In July 2014, I launched 28Pages.org to serve as an information and activism hub for the movement to bring about the release of 28 classified pages describing links between the government of Saudi Arabia and the 9/11 hijackers. In July 2016, thanks to the determination of 9/11 victims, current and former legislators and many of you, that goal was partially achieved: the 28 pages were declassified, albeit with redactions amounting to the equivalent of three pages of information.
The declassification revealed new links between the hijackers, their associates and Saudi officials.
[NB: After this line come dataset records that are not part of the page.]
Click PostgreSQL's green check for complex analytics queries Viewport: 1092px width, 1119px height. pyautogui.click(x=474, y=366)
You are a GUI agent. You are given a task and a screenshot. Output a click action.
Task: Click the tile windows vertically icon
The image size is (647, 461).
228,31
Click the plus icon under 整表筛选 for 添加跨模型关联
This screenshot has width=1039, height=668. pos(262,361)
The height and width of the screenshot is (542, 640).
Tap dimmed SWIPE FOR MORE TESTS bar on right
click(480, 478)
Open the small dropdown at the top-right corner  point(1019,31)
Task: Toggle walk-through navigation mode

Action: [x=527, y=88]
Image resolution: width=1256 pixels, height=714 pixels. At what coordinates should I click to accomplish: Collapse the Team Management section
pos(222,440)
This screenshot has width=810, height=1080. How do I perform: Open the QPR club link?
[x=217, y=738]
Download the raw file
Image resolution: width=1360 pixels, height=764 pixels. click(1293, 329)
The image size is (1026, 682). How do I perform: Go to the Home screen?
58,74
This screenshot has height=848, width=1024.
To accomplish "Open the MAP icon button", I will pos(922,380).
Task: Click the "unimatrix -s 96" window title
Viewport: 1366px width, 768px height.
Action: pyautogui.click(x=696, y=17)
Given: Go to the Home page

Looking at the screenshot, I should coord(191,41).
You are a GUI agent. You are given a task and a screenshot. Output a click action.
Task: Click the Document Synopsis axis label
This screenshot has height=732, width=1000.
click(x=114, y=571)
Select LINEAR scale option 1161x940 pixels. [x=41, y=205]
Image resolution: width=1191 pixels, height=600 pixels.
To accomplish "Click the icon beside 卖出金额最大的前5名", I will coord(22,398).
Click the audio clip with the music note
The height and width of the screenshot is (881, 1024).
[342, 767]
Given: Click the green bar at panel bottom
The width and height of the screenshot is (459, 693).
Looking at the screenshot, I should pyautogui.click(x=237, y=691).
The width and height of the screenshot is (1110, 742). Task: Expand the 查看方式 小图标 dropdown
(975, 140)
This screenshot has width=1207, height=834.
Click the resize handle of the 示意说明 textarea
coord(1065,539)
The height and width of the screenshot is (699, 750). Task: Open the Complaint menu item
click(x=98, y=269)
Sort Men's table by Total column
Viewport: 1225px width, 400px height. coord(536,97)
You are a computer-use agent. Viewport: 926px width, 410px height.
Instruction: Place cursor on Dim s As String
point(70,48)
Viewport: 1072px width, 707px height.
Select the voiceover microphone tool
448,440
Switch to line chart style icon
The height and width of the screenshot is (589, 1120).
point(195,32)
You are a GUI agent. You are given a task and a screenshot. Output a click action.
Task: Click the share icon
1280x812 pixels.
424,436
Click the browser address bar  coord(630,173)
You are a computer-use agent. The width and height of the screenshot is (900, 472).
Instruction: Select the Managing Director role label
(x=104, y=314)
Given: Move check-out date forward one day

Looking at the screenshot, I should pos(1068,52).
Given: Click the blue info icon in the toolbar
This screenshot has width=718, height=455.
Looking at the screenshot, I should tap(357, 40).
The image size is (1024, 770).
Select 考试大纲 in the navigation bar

In doing so, it also spotlighted a dishonest and hypocritical dimension of the U.S. government’s pursuit of the global war on terror: The suppression of 28 pages of disturbing 9/11 investigative leads pointing toward supposed U.S. ally Saudi Arabia—at the same time the government was fabricating bogus links to Iraq to make the case for a war that only magnified the terror threat.
Since the 28 pages were partially declassified, I’ve been thinking about the future of 28Pages.org and have decided to expand its scrutiny of the war on terror well beyond Saudi Arabia and the September 11 attacks, and to support to new legislative efforts aimed at bringing reason, transparency and accountability to the war on terror.
We will, of course, continue to help expose Saudi links to the attacks and to preserve JASTA, the law passed in September enabling family members to sue the kingdom.